The art doesn’t come from Mars

You can often come across extravagant ideas, innovative concepts and bold shapes. Citing our interview, let us always remember that art does not come from Mars, even though it may sometimes seem to us to come from a parallel universe that offers us hints and ideas of boundless creativity.

Today we interview Sebastiano Zanetti, an artist from Verona. We invite you to read the interview imagining you are here in our office on Lake Garda.

Hi Sebastiano, it is a pleasure to have you here with us, can you tell us who you are and what your work is?

Sure. I am Sebastiano Zanetti, I live and work in Verona, I am an artist, although it is difficult for me to self-define myself, I cannot yet give myself a position, I can however, through my work and my research, provide some information to help clarify certain perimeters. My training started at the Liceo Artistico and continued through three Fine Arts Academies: Verona, Milan and Venice. Artistic and architectural design has always been a part of my life since I was a child: I think the triggering event was seeing my father draw every night until late at night, handing me and my sisters creations that for us children were pure magic. Parallel to my studies, I started to produce my own works, and in 2000 my exhibition career began in various foundations, museums, and public and private galleries in Italy and abroad to date.

What is Art for you?

Art is the medium I have chosen to express myself and to search for answers, it is definitely a means of transcendence between self, the world and everyday life. It is the truest answer to the ‘blank sheet’ is the enthusiasm of research and consolidation of knowledge. It is lapped up where I have met the most project-oriented and involved people, and I am not just talking about artists, but a much larger group of people who have chosen Art as the table for discussion and debate. 

Have you always painted the same way?

No, I have actually only returned to painting as my preferred medium in recent years. I think that Art has the possibility of being expressed with the help of multiple mediums, expressive needs lead to the identification of various possibilities, the same technique does not necessarily always work. I have never sought a recognisability given by a seriality of production but by a work ethic: that is why I have investigated each technique in depth and then used it at the right time. In the early 2000s, I only painted, only later finding new answers in photography; I then moved on to video art and environmental installation up to architectural design for public and private places with site-specific methodologies. Painting now made a powerful comeback with new awareness of gestures, signs, particularities that could only be expressed in their essence on canvas, and so collections such as the ‘Bubbles and Clouds’ series, ‘Hottest’etc. were born.

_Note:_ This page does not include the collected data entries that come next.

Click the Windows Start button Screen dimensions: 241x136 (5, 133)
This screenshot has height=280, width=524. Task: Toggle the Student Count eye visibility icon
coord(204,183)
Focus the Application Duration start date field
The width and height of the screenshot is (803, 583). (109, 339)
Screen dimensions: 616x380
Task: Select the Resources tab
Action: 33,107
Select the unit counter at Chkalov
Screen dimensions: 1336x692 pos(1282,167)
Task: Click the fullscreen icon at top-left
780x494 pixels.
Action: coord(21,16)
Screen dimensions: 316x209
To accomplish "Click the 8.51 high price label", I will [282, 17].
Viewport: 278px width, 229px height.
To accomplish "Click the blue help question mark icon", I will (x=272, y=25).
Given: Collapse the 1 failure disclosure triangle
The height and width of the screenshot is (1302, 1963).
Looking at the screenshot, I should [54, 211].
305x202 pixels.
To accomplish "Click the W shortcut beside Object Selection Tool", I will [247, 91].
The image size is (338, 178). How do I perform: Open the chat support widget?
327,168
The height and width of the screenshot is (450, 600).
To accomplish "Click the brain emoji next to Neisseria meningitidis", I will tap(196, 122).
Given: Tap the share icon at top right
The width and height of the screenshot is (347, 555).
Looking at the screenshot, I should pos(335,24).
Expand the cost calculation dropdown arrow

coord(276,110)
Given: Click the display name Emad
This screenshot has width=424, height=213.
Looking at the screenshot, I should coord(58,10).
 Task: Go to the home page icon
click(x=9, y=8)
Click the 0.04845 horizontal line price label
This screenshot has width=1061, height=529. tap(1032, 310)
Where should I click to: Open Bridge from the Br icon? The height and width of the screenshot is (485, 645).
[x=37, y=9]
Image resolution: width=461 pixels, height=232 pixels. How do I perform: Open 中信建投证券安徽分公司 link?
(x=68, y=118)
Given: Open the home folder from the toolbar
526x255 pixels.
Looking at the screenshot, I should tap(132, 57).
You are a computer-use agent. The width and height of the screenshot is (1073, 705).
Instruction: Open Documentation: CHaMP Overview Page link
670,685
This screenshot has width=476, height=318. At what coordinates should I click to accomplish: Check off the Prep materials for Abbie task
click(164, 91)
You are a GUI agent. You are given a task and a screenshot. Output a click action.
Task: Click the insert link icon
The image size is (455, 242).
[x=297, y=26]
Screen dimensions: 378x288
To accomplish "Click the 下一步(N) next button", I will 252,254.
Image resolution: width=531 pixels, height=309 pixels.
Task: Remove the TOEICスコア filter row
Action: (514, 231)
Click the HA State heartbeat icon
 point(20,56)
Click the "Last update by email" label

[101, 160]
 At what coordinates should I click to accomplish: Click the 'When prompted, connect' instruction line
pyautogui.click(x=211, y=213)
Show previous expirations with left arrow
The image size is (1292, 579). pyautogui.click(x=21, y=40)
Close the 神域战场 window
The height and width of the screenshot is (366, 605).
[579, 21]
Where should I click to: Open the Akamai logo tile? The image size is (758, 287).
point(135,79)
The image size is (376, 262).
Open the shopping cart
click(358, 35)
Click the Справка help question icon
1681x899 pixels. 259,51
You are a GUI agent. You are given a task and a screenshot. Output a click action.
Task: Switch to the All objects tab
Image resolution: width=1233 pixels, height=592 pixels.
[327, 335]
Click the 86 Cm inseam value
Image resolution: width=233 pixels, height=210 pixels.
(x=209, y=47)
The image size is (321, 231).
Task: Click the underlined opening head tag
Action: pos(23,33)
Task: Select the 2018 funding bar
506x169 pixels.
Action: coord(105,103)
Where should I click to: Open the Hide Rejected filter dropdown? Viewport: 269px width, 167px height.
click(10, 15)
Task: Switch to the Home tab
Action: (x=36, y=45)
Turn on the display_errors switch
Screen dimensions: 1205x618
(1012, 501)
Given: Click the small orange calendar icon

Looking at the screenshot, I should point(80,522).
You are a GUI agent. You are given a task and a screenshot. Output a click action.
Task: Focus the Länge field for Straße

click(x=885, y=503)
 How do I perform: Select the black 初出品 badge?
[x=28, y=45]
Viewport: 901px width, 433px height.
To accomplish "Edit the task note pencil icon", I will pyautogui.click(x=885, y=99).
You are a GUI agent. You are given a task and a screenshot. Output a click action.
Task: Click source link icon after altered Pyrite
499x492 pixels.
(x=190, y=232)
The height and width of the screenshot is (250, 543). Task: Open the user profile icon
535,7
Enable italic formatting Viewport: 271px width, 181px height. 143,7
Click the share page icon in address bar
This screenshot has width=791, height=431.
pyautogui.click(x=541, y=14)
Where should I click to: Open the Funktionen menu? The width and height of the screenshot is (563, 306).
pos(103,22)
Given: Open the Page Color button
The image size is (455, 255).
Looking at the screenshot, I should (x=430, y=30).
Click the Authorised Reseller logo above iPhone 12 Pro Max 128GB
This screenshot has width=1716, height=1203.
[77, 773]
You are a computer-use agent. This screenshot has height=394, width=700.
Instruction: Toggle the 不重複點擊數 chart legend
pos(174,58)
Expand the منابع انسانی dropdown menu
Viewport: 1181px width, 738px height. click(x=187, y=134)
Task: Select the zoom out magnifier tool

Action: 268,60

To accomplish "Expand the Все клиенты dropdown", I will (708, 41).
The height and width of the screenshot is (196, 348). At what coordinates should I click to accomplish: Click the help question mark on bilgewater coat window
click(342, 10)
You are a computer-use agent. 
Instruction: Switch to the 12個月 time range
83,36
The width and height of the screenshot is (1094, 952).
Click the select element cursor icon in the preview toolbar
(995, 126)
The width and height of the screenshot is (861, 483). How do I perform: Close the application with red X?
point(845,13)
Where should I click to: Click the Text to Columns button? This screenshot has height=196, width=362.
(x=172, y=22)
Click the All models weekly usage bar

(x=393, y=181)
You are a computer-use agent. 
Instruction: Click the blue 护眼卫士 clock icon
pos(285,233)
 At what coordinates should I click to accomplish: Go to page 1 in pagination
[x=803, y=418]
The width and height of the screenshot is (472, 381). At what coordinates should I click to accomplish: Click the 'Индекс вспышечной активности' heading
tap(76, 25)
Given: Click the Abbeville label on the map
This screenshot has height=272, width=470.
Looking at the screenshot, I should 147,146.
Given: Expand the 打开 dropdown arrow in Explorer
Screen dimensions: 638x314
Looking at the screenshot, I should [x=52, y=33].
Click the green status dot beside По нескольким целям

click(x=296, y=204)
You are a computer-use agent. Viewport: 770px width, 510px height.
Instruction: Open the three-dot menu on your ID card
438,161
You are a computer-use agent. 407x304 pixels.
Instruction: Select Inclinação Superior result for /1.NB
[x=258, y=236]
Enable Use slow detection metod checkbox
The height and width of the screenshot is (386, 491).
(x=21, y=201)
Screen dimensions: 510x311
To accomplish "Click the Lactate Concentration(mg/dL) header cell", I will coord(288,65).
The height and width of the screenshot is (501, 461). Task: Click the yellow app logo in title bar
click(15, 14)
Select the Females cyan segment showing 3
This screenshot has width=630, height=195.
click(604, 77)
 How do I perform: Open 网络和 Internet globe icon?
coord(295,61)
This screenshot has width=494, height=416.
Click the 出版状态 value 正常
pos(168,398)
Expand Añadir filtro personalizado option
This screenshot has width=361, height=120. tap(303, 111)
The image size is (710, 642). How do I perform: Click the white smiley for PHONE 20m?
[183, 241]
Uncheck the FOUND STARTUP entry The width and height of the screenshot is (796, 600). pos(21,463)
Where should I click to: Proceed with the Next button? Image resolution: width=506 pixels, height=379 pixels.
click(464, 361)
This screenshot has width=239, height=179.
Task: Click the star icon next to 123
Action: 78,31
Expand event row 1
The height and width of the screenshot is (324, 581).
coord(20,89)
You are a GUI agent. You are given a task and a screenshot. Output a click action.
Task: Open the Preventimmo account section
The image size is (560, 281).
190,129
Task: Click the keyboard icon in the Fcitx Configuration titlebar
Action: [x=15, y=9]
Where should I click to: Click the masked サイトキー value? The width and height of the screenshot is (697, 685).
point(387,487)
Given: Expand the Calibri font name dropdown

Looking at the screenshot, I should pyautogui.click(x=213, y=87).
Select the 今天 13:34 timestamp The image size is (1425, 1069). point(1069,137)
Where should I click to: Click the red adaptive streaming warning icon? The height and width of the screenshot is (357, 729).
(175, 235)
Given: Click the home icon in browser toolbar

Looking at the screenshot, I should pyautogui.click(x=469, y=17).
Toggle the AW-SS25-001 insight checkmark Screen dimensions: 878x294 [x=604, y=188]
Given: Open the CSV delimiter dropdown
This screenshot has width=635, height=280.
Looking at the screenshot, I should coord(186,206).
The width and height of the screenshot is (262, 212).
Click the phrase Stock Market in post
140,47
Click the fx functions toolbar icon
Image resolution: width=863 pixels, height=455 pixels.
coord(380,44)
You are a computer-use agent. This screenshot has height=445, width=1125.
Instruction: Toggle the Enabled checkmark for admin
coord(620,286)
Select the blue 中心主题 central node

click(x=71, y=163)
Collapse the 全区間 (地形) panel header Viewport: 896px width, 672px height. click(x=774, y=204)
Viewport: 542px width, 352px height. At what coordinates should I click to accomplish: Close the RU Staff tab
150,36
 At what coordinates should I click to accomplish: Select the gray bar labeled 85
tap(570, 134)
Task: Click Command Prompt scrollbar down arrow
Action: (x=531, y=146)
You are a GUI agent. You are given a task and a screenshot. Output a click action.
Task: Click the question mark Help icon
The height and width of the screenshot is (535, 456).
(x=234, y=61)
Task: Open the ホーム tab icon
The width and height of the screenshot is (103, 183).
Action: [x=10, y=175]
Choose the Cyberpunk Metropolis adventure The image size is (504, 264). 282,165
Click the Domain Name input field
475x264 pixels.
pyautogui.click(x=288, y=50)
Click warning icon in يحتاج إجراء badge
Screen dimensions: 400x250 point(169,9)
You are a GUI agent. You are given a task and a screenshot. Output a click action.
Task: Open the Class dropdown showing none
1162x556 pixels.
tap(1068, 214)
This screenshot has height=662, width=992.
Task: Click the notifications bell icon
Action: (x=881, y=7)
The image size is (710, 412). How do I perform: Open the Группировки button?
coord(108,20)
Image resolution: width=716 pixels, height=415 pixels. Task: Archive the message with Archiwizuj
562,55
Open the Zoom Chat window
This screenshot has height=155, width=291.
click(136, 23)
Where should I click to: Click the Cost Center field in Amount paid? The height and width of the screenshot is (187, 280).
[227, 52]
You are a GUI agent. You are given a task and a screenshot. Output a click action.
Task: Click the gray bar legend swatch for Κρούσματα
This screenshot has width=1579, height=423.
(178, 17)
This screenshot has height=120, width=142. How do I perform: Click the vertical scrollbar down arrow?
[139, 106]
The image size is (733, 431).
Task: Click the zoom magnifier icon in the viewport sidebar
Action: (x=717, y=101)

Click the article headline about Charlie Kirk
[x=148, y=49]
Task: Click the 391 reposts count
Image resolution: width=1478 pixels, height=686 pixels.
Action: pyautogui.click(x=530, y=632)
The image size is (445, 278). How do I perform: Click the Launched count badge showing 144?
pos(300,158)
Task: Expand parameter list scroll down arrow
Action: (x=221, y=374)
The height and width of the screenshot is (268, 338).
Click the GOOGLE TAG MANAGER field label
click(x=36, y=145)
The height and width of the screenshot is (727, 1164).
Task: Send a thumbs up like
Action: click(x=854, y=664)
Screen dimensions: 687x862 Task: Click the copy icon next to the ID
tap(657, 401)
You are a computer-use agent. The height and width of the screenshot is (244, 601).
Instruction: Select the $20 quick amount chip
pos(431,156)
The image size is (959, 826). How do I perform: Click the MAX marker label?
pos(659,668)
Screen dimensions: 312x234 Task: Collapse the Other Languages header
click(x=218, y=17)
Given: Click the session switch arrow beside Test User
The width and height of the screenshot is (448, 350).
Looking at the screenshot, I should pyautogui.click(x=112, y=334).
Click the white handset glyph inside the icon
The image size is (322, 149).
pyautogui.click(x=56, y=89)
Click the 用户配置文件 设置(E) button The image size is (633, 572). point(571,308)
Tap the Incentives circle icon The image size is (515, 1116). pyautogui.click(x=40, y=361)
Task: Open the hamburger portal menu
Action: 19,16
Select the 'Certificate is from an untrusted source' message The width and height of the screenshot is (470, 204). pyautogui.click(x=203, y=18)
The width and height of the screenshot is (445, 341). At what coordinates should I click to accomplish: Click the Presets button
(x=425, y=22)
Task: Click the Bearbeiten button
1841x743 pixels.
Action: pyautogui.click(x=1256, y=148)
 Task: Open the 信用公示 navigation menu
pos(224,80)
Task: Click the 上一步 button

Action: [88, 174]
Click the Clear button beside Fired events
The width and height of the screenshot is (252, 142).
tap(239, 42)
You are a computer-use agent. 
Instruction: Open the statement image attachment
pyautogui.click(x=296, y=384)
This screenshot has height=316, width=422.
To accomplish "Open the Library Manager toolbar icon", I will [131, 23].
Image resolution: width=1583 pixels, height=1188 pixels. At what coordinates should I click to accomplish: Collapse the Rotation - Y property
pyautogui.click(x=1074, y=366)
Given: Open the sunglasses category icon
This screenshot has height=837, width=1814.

Art and Architecture thus marked the field of action.

Yes, Architecture, from the spoon onwards, I think it has an immense social responsibility, I like the load of responsibility of the dynamics in relationships such as the search for the perfect balance between form and function. These logics linked to those of visual art I think can create exciting alchemies of beauty and design prosperity. I believe in meta-design, but I also believe that for a work to exist it must encounter a world that will decide for it, hence the initial tension.

Can you tell us something about your past in writing?

Sure! It marked my past but it is still there: consolidated in my background and by an “attitude” that I retain. Already at the end of middle school, expressing myself in the small size did not satisfy me, the world of skateboarding brought me closer to the energy and vitality of graffiti and so spray can in hand I became one of the first Scala writers. Hip Hop culture with Break dance, Rap and the speed of the skateboard dictated a rhythm of sharing and colour. I still paint graffiti and get excited seeing the works of young writers. In 2014, together with Michele De Mori, I was the author of the book “Verona Writes” for the Cariverona Foundation, a volume in which we catalogue and discuss graffiti in the city over the last 30 years.

What would you recommend to a person who wants to approach the world of Art?

To live a daily life as a free person, without prejudice, not being afraid to get excited and moved, not to settle uncritically for what already exists but striving to contribute, proposing but also welcoming and researching through the work of others. Art can be an endless labour and at the same time the highest point of happiness. If, as Trilussa said: ‘happiness is a small thing’, it is up to everyone to learn to recognise it or make it happen.